A generalized strain energy function using fractional powers: Application to isotropy, transverse isotropy, orthotropy, and residual stress symmetry

Abstract

In this paper, we propose a generalized strain energy density function based on invariants of stretch tensor with arbitrary exponents. We employ polynomial, logarithmic and exponential functions of these invariants to develop the strain energy functions. We also study characteristics and applications of the proposed model for isotropy, transverse isotropy, orthotropy with a special focus on initial/residual stress symmetry. The proposed invariants generalize the existing strain energy potentials constructed with invariants of Cauchy stretch. We construct generalized strain energy functions for initial stress problems using initial stress symmetries. We obtain objectivity of strain energy for initially stressed transversely isotropic solids to derive the invariants and study resulting symmetry. By extending Dunford–Taylor integration based approach and tensor diagonalization approach, we obtain stress through differentiation of anisotropic scalar invariants with respect to a tensor. These approaches are usually applicable for derivative of isotropic tensor functions with respect to tensors. Using initial stress compatibility, we derive constraint equations for material parameters by evaluating the limits of Cauchy stress in the reference configuration. In order to apply the proposed model for initial stress problems, we further investigate bending and unbending of hyperelastic structures. We study bending of a rectangle to a cylinder and unbending of a cylinder to a rectangle in presence of initial/residual stress and observe both magnifying and moderating effects of initial stress for stress distribution and flexural characteristics.
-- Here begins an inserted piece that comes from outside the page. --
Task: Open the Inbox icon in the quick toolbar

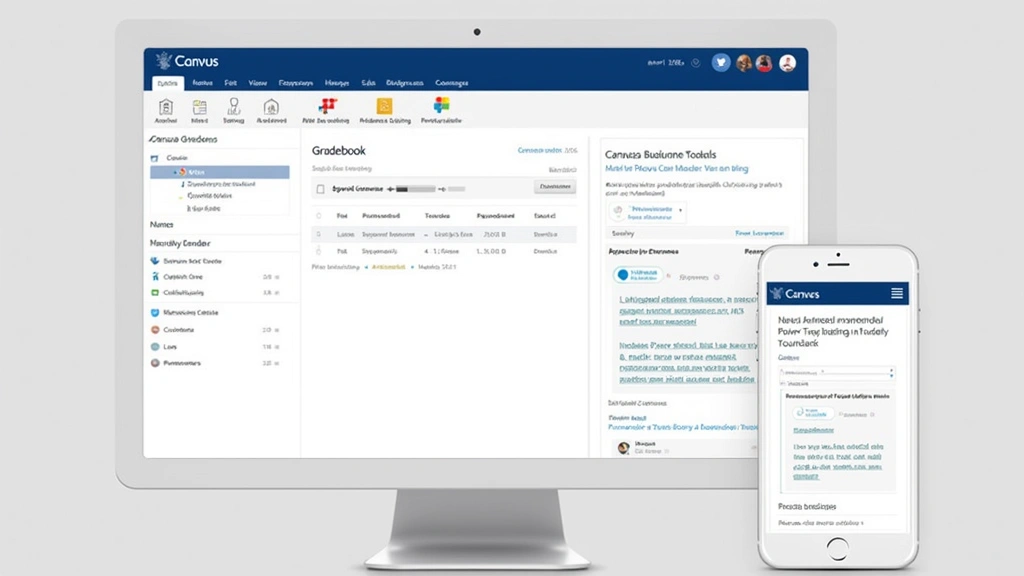Action: tap(200, 107)
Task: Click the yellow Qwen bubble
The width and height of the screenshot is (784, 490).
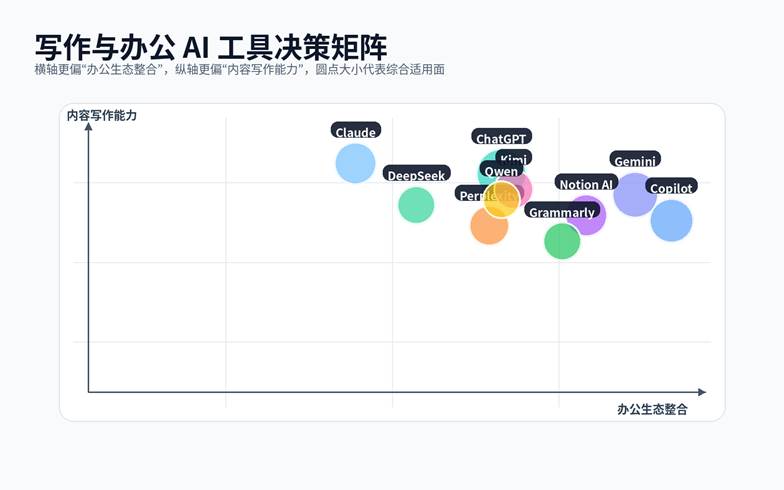Action: [501, 199]
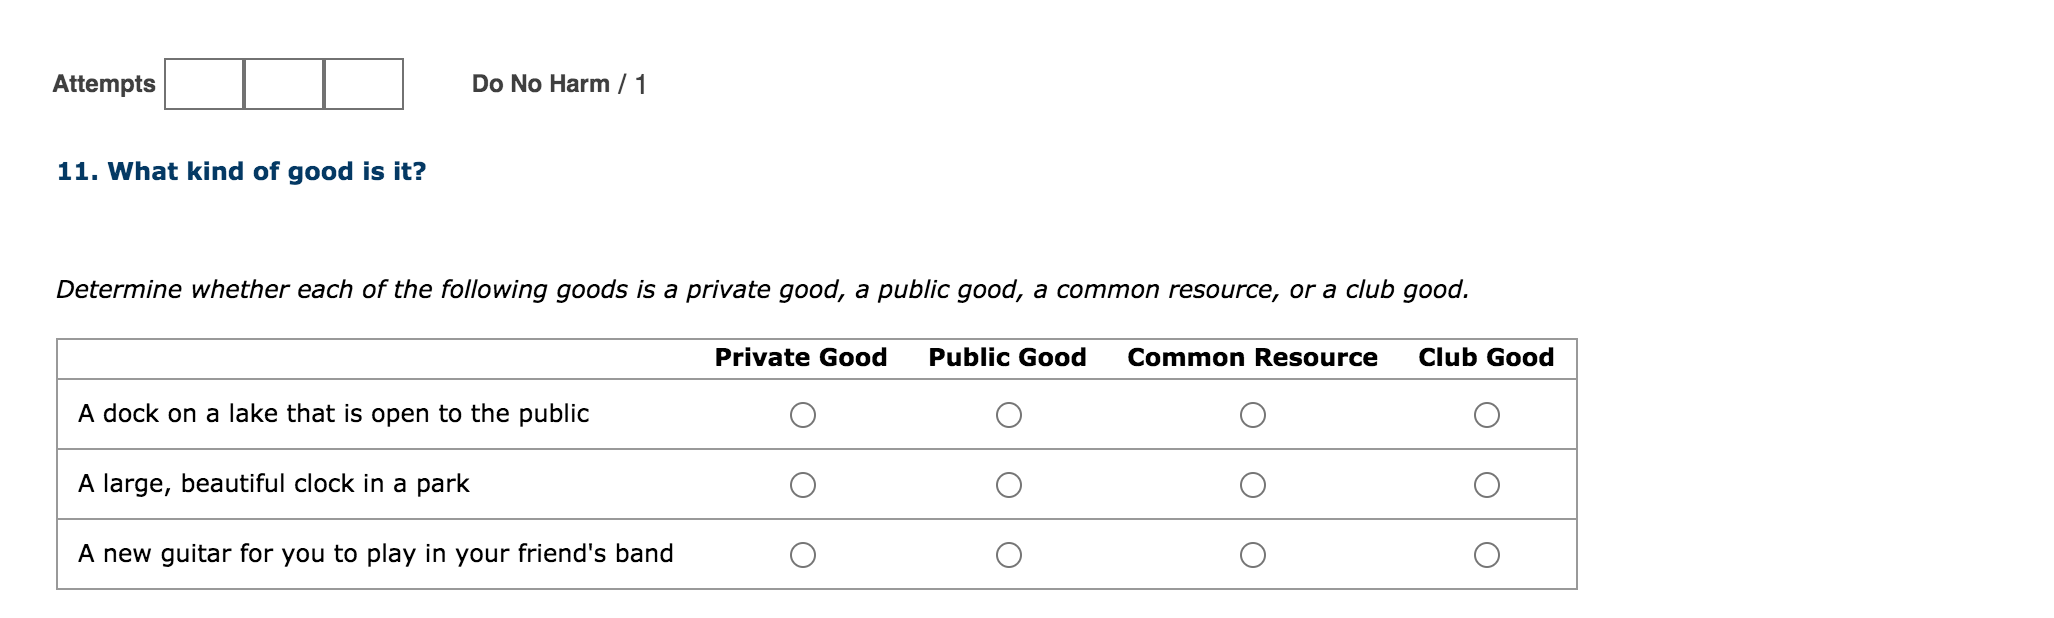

Using experimental data we substantiate the proposed model for seat foam, bovine pericardium and rabbit skin which represent compressible isotropic and incompressible orthotropic materials. For demonstration, we use both polynomial and exponential functions of these invariants. Furthermore, we develop a nonlinear finite element computational model for thermo-hyperelastic structure where thermal stress represents the initial stress. We corroborate this stress–strain data with the proposed model for initial stress symmetry and observe nice agreements.